Some of these falls are a result of deliberate policies by CCGs to reduce costs by holding back from filling vacancies or recruiting less senior staff, but in many areas where posts are available, services are unable to recruit due to a lack of qualified applicants. ‘It’s not just that there isn’t the money, there actually aren’t the nursing staff’, said one team manager.
To minimise the impact of the shortfall in staff and rise in demands on patients, many district nurses are working intensely over long hours. This presents issues for patient care, with the King’s Fund identifying an increase in task-focused approach, with staff being rushed and abrupt, along with reductions in preventive care, visits being postponed, and a lack of continuity of care for the patient.
Additionally, the situation is having a negative impact on staff wellbeing, often leading to low morale and high levels of stress, which in some cases seems unsustainable. This in turn, has led to a vicious cycle of significant retention problems, with nurses moving into other roles or leaving the service altogether. Additionally, senior roles often remain vacant or are filled with less experienced staff.
According to the report, ‘The service seems to be depending on goodwill to a large extent’, but one interviewee reported that ‘more and more, the staff goodwill is running out’.
District nursing is also beset by a visibility problem, meaning that it is not treated with the priority a crisis in the acute sector would be. Ms Oldman says that the care provided by these services often takes place ‘behind-closed-doors’ and ‘away from the eyes of public, media and commissioners, it has historically had a low profile compared to hospital or GP services’.
However, despite the significant problems identified with district nursing, the report also indicated that many areas were working on innovative projects to relieve the pressures on the workforce.
The most prominent of these included the using of digital technologies. Many services now provide staff with tablets, allowing remote access to patient lists and notes and enabling staff to go straight to patient visits at the start of their shift. While there is variation in the extent to which services are utilising these technologies, the report showed evidence of ‘striking efficiencies’ where implementation has been successful; one interviewee gave an example of a service that had saved an average of one hour per nurse per day by introducing tablets.

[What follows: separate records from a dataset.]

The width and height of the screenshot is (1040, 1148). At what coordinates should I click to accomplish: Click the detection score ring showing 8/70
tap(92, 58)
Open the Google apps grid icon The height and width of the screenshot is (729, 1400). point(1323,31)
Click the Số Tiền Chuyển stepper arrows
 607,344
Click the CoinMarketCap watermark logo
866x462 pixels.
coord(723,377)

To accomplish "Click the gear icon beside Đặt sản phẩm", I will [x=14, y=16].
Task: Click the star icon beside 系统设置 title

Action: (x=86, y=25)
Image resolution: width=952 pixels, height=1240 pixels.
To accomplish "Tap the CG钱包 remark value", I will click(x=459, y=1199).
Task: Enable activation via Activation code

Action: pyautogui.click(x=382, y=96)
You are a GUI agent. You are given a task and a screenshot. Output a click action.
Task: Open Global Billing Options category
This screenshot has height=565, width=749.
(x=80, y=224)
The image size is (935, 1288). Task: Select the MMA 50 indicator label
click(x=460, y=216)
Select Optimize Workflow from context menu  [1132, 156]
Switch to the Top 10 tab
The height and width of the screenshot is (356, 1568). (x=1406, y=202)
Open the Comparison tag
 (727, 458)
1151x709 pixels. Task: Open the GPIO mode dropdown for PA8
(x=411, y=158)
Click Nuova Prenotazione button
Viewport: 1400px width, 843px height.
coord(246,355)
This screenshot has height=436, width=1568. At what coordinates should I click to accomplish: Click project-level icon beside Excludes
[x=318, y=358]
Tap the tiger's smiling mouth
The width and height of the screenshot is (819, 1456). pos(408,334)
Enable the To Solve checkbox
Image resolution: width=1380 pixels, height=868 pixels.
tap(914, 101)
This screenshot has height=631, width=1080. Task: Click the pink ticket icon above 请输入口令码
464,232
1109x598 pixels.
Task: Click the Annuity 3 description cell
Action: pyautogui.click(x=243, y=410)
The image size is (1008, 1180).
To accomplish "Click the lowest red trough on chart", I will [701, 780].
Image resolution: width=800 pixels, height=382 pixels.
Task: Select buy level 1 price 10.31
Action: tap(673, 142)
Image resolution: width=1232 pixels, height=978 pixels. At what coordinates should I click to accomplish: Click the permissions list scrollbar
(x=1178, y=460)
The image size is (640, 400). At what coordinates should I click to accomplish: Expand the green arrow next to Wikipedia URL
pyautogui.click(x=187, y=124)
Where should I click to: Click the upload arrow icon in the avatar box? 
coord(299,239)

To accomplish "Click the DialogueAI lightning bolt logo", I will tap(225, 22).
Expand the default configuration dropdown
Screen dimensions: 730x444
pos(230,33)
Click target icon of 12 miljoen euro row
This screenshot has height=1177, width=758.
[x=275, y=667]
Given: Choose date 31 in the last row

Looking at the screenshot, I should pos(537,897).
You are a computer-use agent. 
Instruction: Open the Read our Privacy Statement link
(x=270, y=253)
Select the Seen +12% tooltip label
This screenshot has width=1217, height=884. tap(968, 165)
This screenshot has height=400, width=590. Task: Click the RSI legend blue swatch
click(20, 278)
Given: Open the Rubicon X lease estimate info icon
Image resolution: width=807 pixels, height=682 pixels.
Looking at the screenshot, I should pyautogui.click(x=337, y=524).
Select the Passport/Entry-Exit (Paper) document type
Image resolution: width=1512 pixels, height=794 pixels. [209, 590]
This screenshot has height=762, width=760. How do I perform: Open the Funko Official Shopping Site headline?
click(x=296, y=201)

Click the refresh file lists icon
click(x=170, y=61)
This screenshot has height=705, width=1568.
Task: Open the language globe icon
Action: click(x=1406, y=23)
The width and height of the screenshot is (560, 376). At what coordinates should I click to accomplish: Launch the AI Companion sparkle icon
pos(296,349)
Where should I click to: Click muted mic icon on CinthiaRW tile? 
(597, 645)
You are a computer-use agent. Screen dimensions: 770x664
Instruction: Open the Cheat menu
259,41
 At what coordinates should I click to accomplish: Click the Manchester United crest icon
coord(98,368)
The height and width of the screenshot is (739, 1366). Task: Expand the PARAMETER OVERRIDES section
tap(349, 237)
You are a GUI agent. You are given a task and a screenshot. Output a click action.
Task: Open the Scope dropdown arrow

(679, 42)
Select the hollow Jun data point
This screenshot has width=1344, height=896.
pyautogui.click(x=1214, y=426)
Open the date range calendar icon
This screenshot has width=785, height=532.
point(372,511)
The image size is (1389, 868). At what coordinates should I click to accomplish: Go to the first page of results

Upgrading and streamlining the use of clinical equipment was also found to be a potential solution to pressures. The report cites services using new wound dressings that allow less frequent visits and promote more rapid healing, while services are changing the way they order equipment. For example, this can be done by ordering a supply to keep in stock rather than prescribing and ordering it for individual patients, where it would be wasted if it were not used by that individual. One frontline district nurse reported that their service had reduced the number of different dressings used so that cheaper, larger-volume orders could be made.
In the meantime, the district nursing workforce continues to prop up many other sectors of the health service. If the financial and professional pressures on the role become too great, it’s not far-fetched to see how this will have having a catastrophic impact on the wider health services.
A hospice manager quoted in the report cited the ‘tsunami effect’ of large increases in patients requiring their services as the provision of district nursing waned. ‘We neglect district nursing services at our peril,’ says Ms Oldman.